Something was different about Kevin; each year seemed worse. There were never any birthday invitations, no sleepovers and teacher conferences felt more like counseling sessions.
On Friday, his teacher informed us that he would be placed in a smaller classroom - a class for slow kids. He was kicking, biting and spitting now. He tried to hit a kid with a stapler this week.
He shouldn't be sitting alongside kids still picking through their ABCs. I asked for one more week, she agreed and I left with my heart in my stomach.
It was time to take him camping. I packed the gear - a hatchet, tent, sleeping bags, a gas can in case stations were too far. I even packed my old .
22 rifle - maybe shooting would make him feel more confident.
As soon as we got into the woods Kevin was a different kid. Jumping off rocks and swinging on trees, whistling and telling jokes. Nothing about this kid was awkward. This kid could make friends.
He loved the rifle and it turns out he's a great shot. We set up camp and prepared a fire. His eyes went wide as he watched the flames turn the heavy wood to ash - his first fire.
"They're going to put you in a special class Kevin."
"What?" he said.
"The teachers have all talked about it."
"Do the kids know?"
"No, but they will if you don't change."
He paused. "Ok Dad. I'll fix it."
I was glad I brought the gun; he was still holding it carefully when the stars came out, but he kept setting it too close to the fire. I warned him, "Kevin, everything burns if it gets hot enough.
You shouldn't leave it there." He moved it. "Today was great Dad."
It had worked.
On Monday I dropped Kevin off at school early. He wrote a letter to the teachers and wanted to read it at their morning meeting in the auditorium. I started to drive home.
In the driveway my throat closed up. I could see through the rear-view that the gun was gone.
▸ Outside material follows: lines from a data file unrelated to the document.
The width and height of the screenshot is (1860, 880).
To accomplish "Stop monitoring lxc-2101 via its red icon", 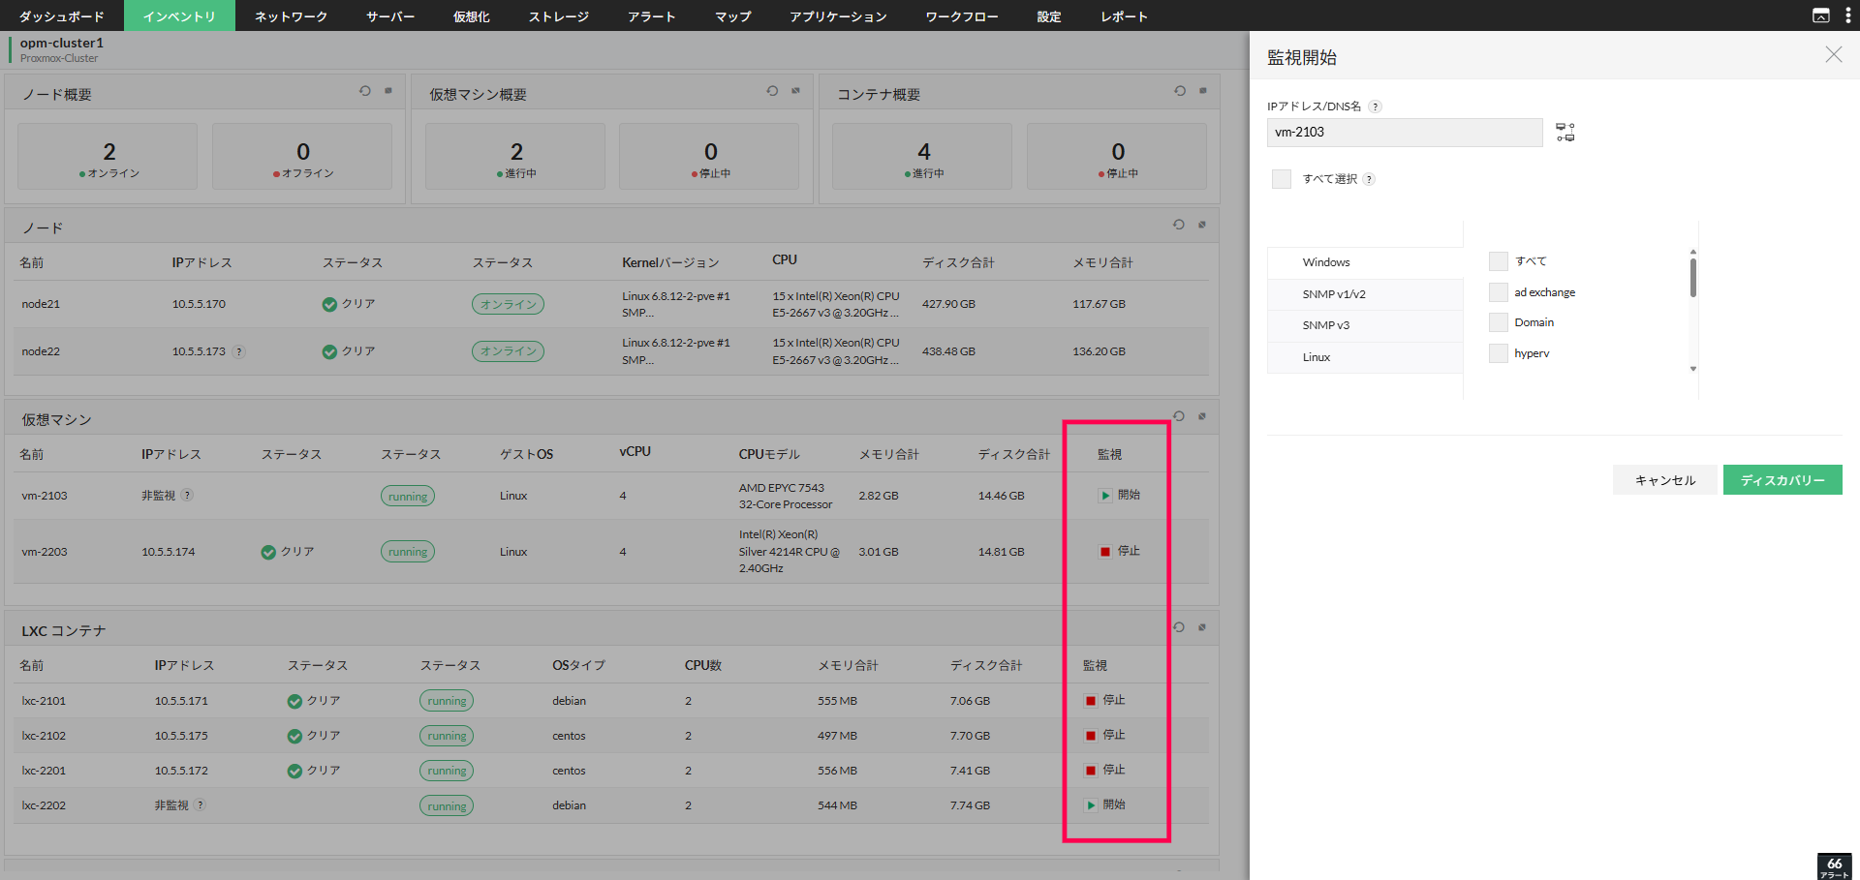I will click(x=1091, y=701).
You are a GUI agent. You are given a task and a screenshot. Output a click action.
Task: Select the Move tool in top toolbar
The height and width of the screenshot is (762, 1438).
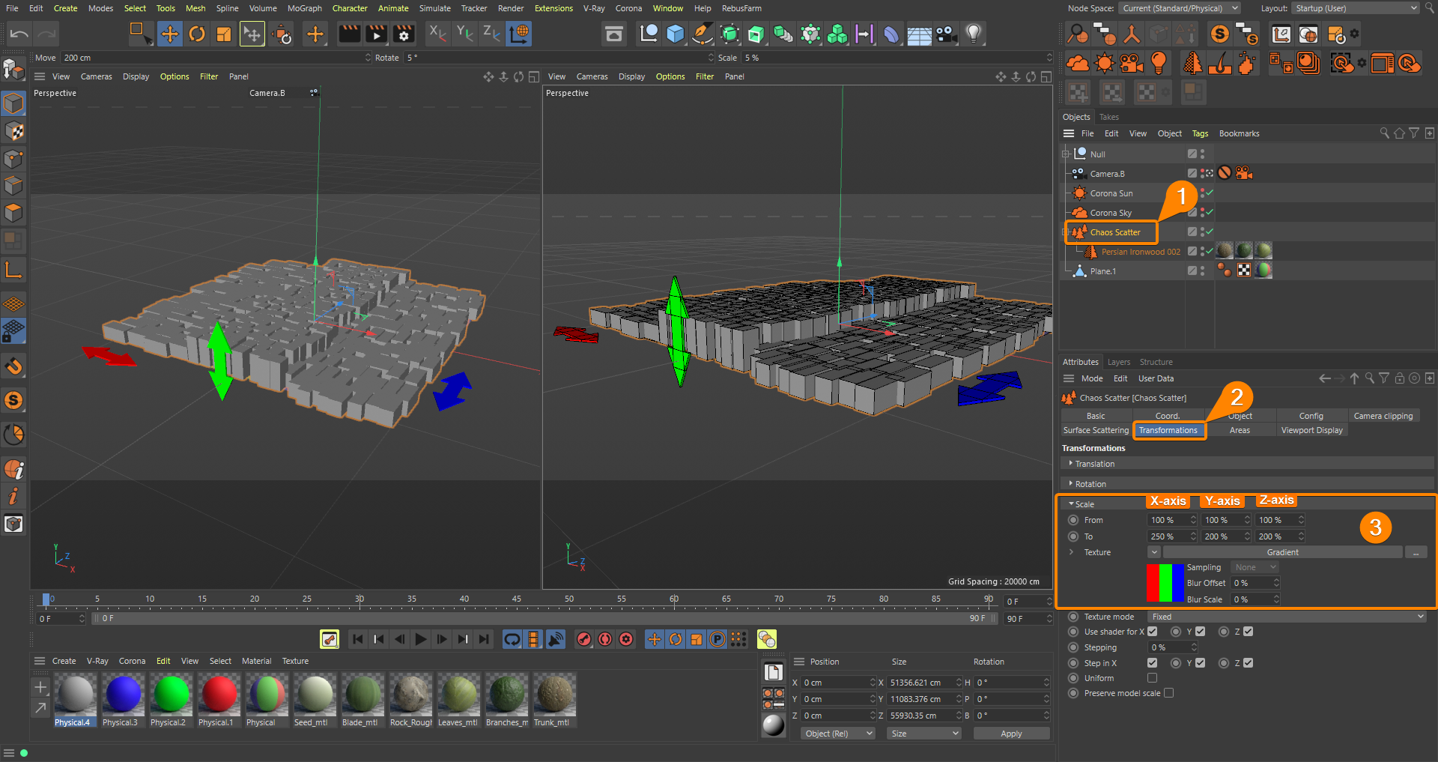[x=170, y=34]
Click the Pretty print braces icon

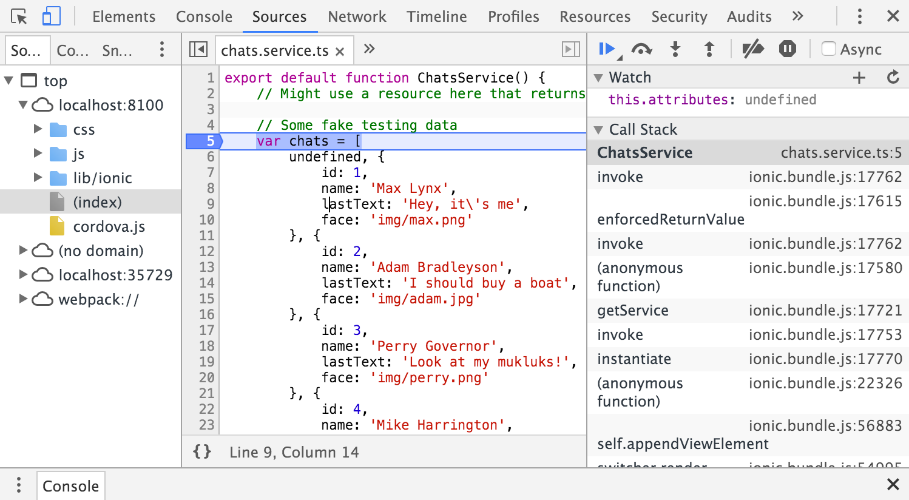201,451
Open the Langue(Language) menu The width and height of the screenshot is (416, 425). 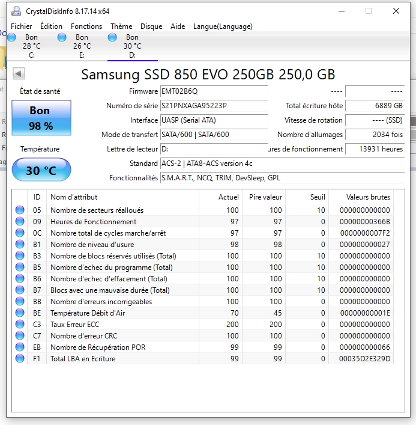(x=223, y=26)
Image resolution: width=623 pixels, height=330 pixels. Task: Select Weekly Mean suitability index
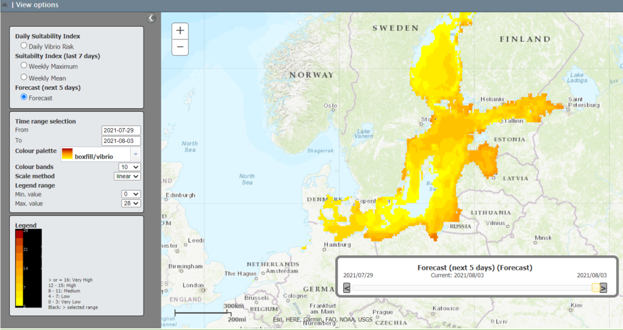coord(24,77)
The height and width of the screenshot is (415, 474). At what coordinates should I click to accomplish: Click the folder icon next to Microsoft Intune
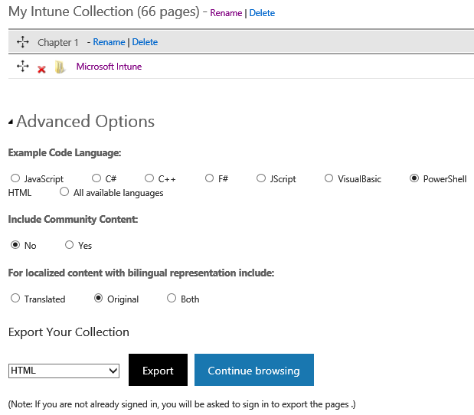[60, 67]
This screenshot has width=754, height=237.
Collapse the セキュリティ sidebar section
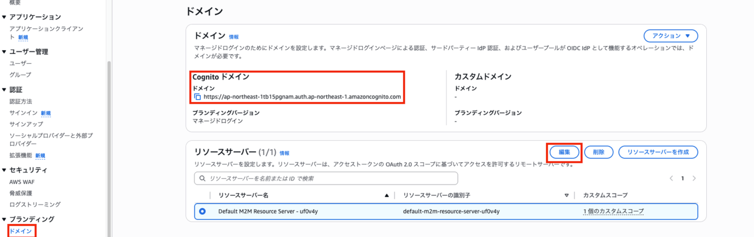pos(4,170)
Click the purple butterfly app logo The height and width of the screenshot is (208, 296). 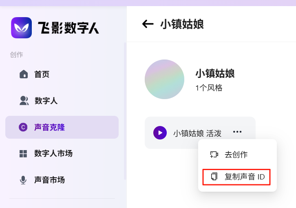pyautogui.click(x=21, y=28)
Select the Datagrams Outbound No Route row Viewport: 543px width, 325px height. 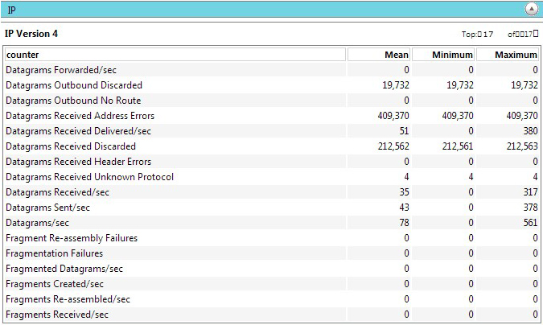272,101
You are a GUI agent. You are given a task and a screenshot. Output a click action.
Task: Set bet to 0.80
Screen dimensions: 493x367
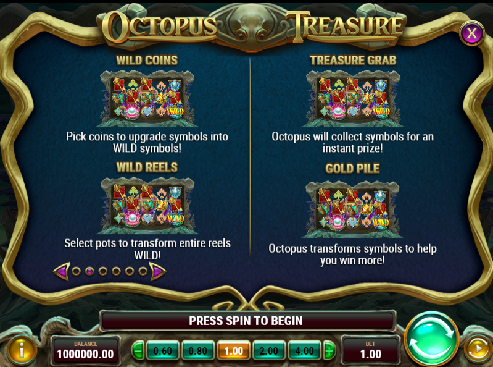198,350
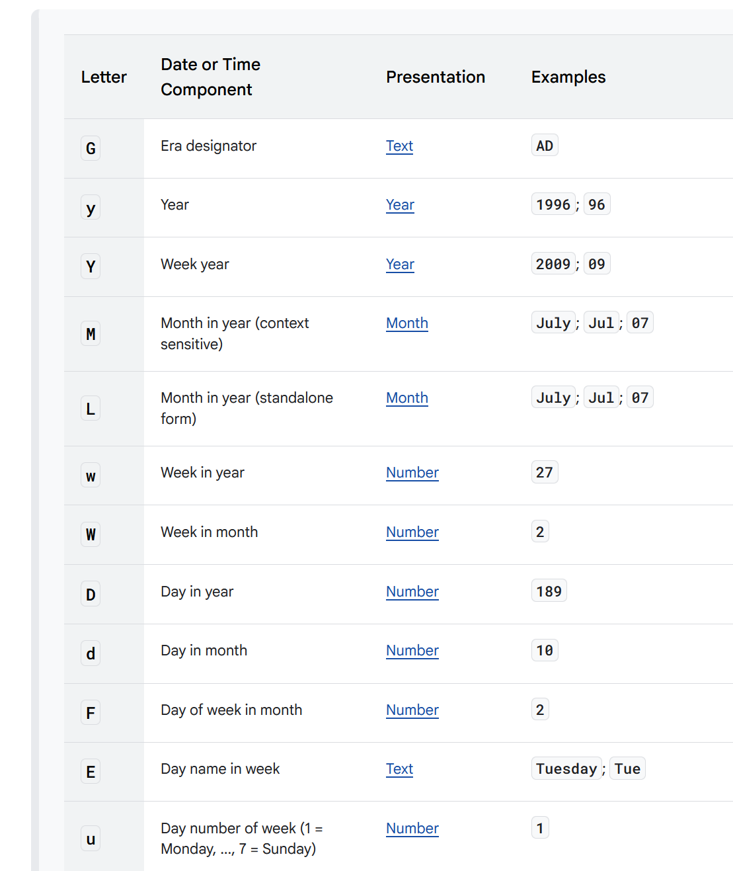Click the Number link for Day of week in month

pyautogui.click(x=412, y=710)
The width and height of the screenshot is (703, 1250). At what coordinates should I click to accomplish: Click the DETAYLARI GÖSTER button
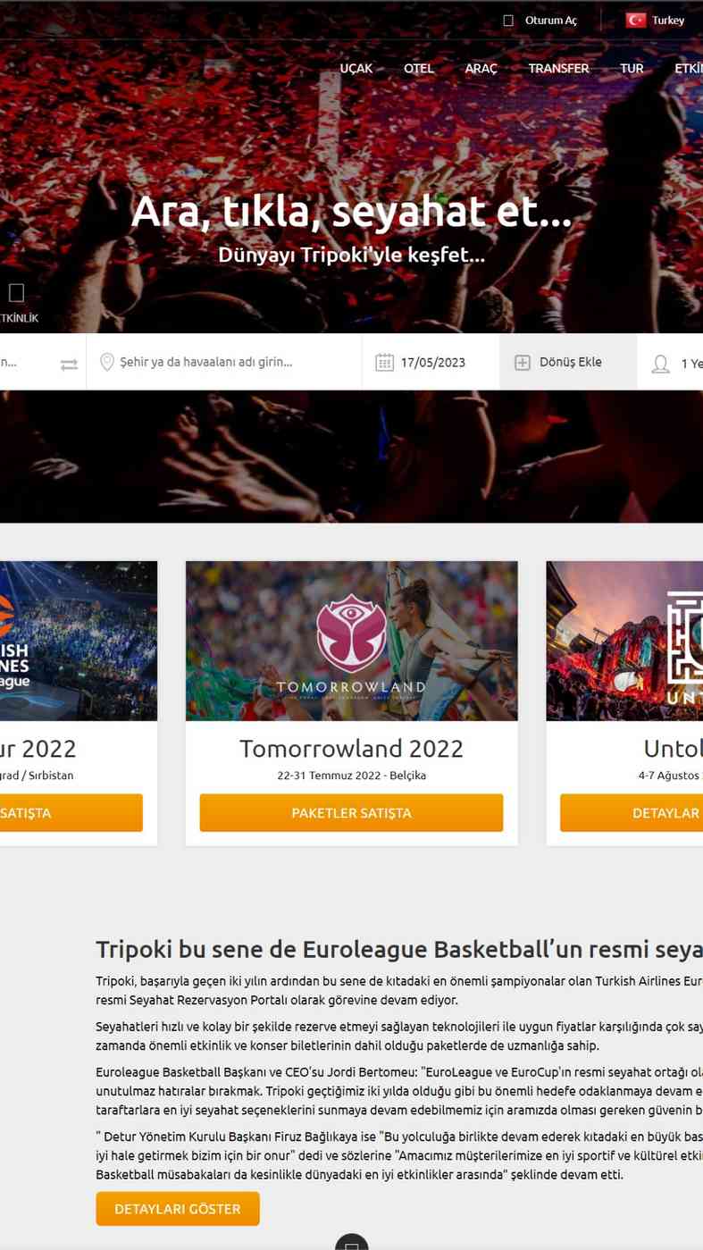178,1209
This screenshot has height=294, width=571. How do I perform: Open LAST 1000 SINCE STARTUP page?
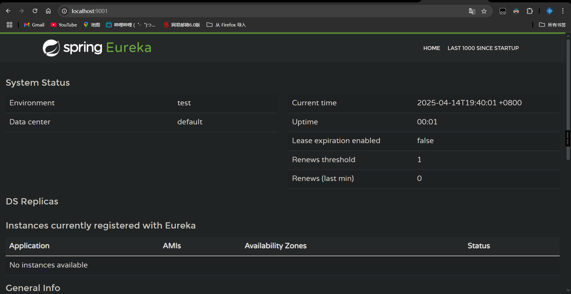pyautogui.click(x=483, y=48)
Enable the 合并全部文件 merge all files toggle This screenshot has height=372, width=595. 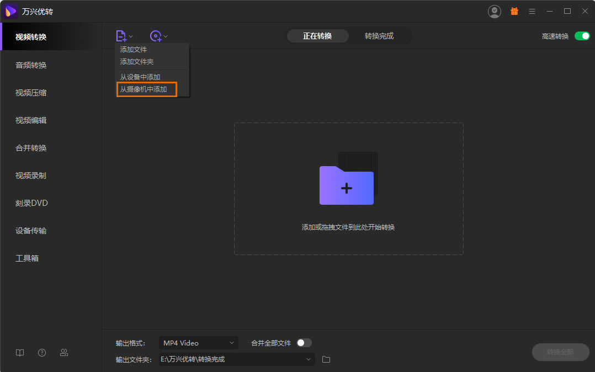[x=304, y=343]
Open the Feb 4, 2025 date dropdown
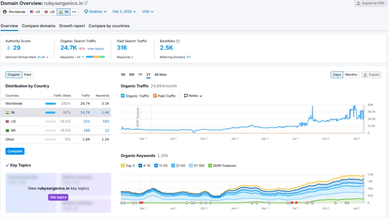Screen dimensions: 389x218 (124, 12)
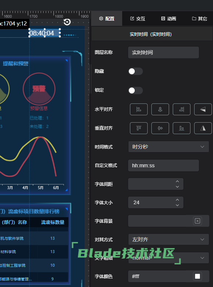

I tore back to the school, my heart beating out of my chest.
There he was sitting calmly on the front steps.
"Kevin what's going on!?" I yelled.
"Can we go home?" He asked.
"Kevin, where is the gun?" My voice cracked.
"I put it through the handles on the auditorium doors so they won't open up."
"You did what?" I had no idea why he would... and then I remembered looking in the back of the car. I was so worried about the gun I didn't even notice... the gas can was gone too.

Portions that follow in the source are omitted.